Other states started duplicating the effort—because honestly, who wanted to get upstaged by Texas. According to Koderka, “Texas recognized early on that we needed national legislation to harmonize the definition of organic, so consumers would be able to trust what they were buying at their grocery store, even if it didn’t come from Texas. We started working with Senator Leahy’s staff, especially Kathleen Merrigan. I think we shocked ourselves when we got the very conservative National Association of State Departments of Agriculture to back Senator Leahy’s bill, and testify in favor of it. That was a sea change, driven by consumer demand.”
Keith Jones and Jim Hightower went to Congress to testify. Hightower, in his Texas drawl, explained to the Senate, “We have developed this organic certiﬁcation program in Texas in 1987, providing this label that can be used by the farmers and by the marketers of a Texas Department of Agriculture Certiﬁed Organic product.
We, as a State agency, do the inspections on farm. It is a requirement, and Keith, you can add to this if you want, but it is a requirement of 3 years pesticide free.

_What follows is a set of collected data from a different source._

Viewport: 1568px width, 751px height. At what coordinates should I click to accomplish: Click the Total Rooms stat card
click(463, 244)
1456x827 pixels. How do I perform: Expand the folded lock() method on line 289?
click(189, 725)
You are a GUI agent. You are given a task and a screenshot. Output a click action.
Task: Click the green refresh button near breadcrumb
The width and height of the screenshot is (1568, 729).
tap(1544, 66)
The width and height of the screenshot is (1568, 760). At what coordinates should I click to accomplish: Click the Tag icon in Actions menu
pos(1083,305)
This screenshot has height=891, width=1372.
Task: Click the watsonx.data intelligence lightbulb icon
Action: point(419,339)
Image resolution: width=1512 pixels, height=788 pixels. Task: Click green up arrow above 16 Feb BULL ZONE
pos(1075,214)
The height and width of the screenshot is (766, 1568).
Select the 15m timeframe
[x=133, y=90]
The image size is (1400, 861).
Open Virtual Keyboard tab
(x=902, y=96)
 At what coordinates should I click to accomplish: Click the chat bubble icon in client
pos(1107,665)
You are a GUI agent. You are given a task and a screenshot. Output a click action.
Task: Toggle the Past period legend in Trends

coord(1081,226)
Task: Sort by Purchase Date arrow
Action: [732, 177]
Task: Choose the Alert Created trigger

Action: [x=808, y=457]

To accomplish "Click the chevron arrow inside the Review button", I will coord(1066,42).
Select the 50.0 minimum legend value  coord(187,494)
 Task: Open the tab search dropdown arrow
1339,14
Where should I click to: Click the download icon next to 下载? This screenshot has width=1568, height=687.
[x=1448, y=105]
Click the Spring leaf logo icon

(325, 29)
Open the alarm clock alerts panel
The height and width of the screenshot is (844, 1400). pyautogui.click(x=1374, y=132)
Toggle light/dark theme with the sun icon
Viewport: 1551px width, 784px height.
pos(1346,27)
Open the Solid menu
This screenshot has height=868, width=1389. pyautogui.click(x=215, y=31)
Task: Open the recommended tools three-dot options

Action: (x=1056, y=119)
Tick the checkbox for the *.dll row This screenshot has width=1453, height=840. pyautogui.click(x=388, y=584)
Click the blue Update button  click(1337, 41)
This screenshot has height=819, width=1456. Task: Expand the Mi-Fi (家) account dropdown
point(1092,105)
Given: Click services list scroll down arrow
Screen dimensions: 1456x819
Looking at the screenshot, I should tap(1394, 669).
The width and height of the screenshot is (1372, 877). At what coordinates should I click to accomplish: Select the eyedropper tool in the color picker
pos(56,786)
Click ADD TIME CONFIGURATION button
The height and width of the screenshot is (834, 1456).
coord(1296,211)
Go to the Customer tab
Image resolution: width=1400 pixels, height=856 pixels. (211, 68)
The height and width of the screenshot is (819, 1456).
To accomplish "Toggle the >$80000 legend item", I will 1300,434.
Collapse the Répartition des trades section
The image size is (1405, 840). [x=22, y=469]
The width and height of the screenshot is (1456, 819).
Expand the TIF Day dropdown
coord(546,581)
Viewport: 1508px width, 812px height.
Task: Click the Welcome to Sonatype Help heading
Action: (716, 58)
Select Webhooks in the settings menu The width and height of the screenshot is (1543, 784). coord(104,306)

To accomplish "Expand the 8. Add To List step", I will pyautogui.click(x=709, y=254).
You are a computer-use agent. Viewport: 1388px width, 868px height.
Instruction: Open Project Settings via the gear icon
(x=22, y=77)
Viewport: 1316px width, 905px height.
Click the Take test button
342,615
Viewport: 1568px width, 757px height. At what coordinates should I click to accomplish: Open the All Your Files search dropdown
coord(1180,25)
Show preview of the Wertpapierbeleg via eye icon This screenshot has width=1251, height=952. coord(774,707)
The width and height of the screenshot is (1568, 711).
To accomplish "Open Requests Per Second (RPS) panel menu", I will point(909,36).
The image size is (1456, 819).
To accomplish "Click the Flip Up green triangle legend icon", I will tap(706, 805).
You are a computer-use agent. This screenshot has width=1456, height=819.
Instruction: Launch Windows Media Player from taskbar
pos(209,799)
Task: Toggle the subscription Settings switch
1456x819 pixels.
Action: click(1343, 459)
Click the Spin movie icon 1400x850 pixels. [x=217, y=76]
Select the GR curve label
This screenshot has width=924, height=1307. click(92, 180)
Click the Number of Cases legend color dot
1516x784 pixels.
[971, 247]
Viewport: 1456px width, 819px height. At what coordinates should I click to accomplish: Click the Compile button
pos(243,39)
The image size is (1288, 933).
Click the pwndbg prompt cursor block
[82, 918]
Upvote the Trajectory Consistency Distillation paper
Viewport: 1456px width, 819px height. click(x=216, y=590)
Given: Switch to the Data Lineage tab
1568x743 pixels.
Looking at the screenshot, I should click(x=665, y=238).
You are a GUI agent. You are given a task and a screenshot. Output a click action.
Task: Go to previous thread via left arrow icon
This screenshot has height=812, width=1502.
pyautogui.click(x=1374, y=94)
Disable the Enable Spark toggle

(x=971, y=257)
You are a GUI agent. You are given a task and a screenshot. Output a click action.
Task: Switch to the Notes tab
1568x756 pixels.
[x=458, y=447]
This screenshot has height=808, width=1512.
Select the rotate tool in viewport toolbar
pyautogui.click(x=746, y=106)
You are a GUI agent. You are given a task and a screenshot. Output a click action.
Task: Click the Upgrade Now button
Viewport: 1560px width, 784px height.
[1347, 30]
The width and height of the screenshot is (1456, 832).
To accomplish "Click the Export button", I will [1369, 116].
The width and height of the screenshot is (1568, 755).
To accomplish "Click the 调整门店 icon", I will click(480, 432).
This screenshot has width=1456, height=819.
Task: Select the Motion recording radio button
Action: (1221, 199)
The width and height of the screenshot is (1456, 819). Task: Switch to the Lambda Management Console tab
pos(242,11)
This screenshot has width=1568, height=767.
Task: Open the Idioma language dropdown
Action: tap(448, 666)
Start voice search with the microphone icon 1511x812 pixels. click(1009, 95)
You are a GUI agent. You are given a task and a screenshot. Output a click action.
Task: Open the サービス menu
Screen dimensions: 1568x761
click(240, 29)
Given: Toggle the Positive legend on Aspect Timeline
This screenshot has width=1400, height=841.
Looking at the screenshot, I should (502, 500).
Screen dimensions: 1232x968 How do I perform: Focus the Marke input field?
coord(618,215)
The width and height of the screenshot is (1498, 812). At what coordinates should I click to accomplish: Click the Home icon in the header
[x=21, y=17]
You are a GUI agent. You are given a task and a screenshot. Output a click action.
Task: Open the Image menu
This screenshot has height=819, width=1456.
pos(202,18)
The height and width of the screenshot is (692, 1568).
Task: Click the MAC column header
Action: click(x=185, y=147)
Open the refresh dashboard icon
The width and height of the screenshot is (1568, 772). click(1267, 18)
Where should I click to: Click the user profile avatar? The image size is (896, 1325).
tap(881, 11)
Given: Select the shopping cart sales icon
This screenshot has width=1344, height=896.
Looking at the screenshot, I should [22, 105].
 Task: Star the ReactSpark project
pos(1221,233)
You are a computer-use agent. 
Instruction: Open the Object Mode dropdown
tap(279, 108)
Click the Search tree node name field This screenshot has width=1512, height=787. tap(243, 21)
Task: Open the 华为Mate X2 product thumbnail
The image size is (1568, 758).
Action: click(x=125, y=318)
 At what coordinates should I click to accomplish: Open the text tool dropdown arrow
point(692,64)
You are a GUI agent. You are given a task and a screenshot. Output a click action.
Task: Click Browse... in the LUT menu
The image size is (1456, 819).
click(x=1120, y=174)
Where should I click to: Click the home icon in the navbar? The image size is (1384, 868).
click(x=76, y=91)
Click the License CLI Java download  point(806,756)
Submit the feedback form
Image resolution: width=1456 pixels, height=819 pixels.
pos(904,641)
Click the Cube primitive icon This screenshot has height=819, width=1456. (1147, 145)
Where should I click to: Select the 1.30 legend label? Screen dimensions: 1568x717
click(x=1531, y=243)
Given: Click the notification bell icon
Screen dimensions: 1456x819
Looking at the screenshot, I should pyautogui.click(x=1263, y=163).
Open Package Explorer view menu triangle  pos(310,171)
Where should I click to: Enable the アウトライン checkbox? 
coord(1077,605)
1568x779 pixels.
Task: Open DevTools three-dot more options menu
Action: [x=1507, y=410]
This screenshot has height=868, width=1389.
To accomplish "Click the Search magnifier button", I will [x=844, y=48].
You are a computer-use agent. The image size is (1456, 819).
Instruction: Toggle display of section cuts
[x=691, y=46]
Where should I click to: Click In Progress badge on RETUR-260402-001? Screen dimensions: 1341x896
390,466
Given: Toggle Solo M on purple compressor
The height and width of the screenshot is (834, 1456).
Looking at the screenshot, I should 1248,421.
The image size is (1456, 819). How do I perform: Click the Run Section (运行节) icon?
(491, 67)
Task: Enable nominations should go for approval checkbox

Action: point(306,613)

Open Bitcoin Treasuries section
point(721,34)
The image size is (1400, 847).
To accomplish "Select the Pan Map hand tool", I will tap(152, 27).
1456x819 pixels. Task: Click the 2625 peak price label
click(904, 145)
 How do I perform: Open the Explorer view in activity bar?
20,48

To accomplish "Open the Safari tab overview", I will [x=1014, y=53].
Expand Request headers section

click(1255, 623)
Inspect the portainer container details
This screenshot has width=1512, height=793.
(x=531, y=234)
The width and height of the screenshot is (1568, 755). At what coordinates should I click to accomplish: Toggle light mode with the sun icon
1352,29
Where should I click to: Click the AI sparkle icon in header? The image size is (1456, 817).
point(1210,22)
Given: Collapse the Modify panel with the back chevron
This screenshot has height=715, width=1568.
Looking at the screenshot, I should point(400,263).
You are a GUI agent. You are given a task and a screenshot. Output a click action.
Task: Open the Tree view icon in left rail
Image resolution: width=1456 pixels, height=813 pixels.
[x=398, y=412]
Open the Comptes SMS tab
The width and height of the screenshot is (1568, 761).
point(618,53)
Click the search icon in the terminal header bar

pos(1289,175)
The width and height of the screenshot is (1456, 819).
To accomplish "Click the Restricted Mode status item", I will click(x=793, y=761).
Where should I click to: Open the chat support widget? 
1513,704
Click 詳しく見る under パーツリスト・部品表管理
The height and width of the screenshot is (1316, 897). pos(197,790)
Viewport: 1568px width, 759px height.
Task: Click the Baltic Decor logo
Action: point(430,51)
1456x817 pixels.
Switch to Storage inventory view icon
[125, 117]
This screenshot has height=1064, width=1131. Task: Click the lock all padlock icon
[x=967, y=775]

We had 30 farmers certiﬁed in March 1989. Today, we have 140 farmers certiﬁed. That is a 450 percent increase in a single year, and we expect 250 farmers to be certiﬁed by the end of this year. Farmers are moving dramatically into this. We will have about 1,000 percent increase in the volume of organic production moving into the marketplace this year, and that does not begin to reach the actual potential that is out there.
These are, as I indicated to you yesterday, not just balloon ﬂying hippies out there with half an acre and wanting to do what is right. These are mainstream farmers who are beginning to make this conversion.”
Hightower offers the example of Jim Crawford who was a farmer in Muleshoe, Texas. “Seven years ago, he was losing money in the traditional production techniques_ about to go under. So he decided to switch to organic just to stay aﬂoat, because it promised to reduce his input costs and promised a higher market price at the time. It took him about 3% years to convert. We got him certiﬁed about 1987 and it is working. He is getting substantially higher yields today than his neighbors do. You can test his soil and go right across the road and test the soil there. There are substantial differences, in fact, unbelievable differences in soil quality and till.”
The Leahy Organic Bill passed in 1990. The USDA foot dragged, of course, and it took until the next century to devise and approve standards.
The Hightower TDA deserves credit for pushing the standards. The Chemical lobby, the USDA, the established industry didn’t like it. The TDA received a lot of blowback.
Susan Kaderka recalls Texas A&M University being particularly unhappy. “Yes. I remember them having a meeting with Hightower where they just ripped into him. I mean, they were just furious with him because they thought that the very fact of organic… of there being a label for organic agriculture… essentially cast aspersions on conventional agriculture and and it was suggesting that growing without pesticides was better for people and they were just outraged that the Agriculture Commissioner, who they considered their advocate at the state level, was doing this.
Hightower, his attitude was— there’s a market for this, people want this, and so if there’s a market for it, and if Texas growers are producing it, then it’s fine to promote it. So he did. He got a lot of pushback from it, but, we just kept going.”
Kaderka is still surprised at how effective they were. “I’m proud that Hightower allowed us to do this…to really participate in a a vigorous and robust way in national discussions and actions not only around food safety, but also organic agriculture and sustainable agriculture in general.”
“With the state organic standards, I felt like we gave a big push to organic production.”